Griffin told FBI agents he’d met the former president twice: once in September 2019 inside the White House and again in Albuquerque. He also attended the inaugural tree lighting at the Capitol in 2018.

But Griffin’s relationship with Trump appears to go deeper. In March 2019, Griffin said he had a 30-minute phone conversation with the then-president after he organized a week-long horseback ride from Maryland to the nation’s capital in the name of border security.
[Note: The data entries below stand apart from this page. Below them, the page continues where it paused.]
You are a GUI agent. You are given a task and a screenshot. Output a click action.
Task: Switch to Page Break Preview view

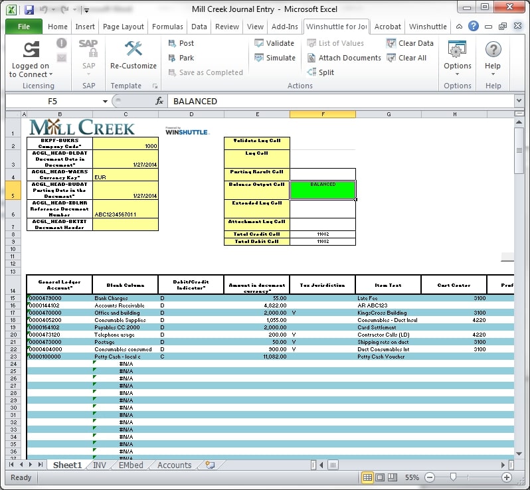395,477
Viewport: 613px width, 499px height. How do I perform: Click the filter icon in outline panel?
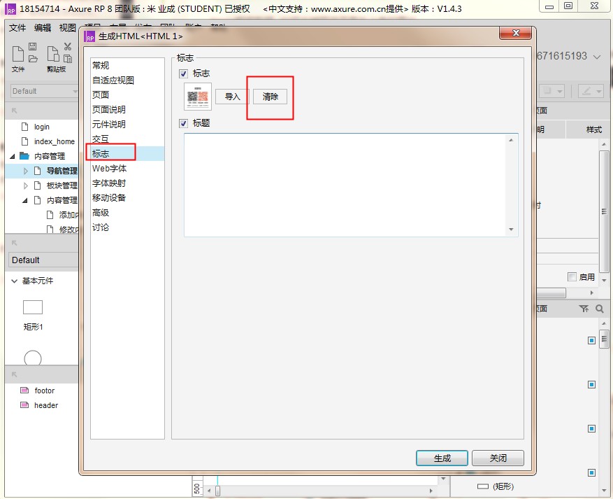584,309
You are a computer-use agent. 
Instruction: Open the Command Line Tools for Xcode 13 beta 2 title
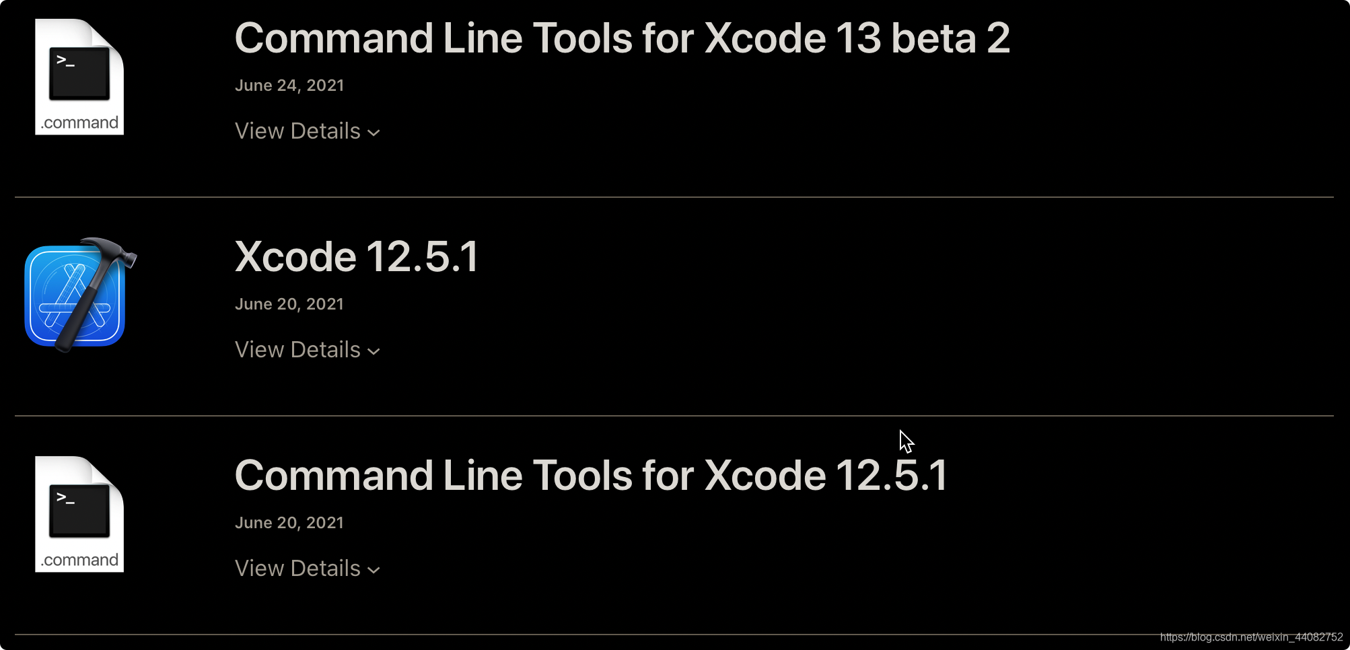click(x=621, y=38)
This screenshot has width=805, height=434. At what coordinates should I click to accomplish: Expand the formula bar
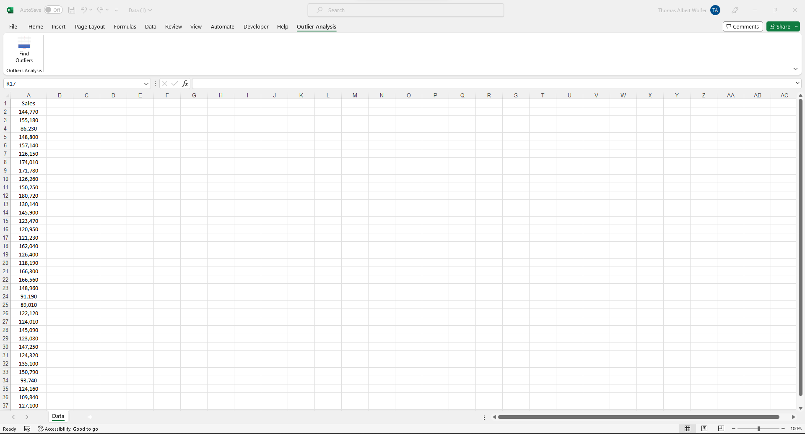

During the call, Trump welcomed him to the White House that summer, and that meeting appeared to take place in September.

“He said, ‘Couy, that sounds amazing’... ‘If you will do that, then whenever you get here, there’s 20 acres on the South Lawn and the gate will be open to you at the White House where you can ride your horses right in,’” Griffin told the Alamogordo Daily News. “Then he jokingly said that he might have to get on my horse whenever I get there.”

In February 2020, Griffin had another audience with Trump in the Oval Office, The Washington Post first reported. Photos of their meeting were posted on the “Cowboys for Trump” Facebook page, which has since been suspended, along with its Twitter account.

“These photos are not being used for ‘political purposes,’” he wrote in a Feb. 18 post with images from the meeting. “I am simply posting these pictures of me and a friend. The friend you may recognize. Please don’t copy and paste these photos for ‘political purposes.’ If you do, snowflakes all across the land will begin to melt. But I post them only for personal reasons to show a friendship with a great man and leader!!”

The photos show Trump and Griffin sitting and standing together near the Resolute Desk and another of Griffin watching Trump leaving on Marine One from the South Lawn.

Three months later, Griffin released a video titled “The only good Democrat is a dead Democrat,” in which he insisted he was only speaking theoretically. Trump promoted the controversial video on Twitter, writing, “Thank you, Cowboys. See you in New Mexico!” (Trump’s Twitter account was suspended in January after the Capitol riots.)

In an interview with The Daily Beast, Griffin insisted he only meant Democrats who were dead in “the political sense” and suggested Democratic officials who insisted on strict lockdowns amid the coronavirus pandemic should be guilty of treason.

“You get to pick your poison: You either go before a firing squad, or you get the end of the rope,” Griffin said.

Since his arrest, Griffin has continued his defiant behavior. In a Friday memo, a federal judge revealed that for two weeks Griffin refused to take a COVID-19 test or appear at a virtual hearing.

“Simply taking a COVID-19 test, something hundreds of millions of people have safely done across the world, will allow the defendant to exit isolation,” U.S. Magistrate Judge Zia M. Faruqui wrote Friday.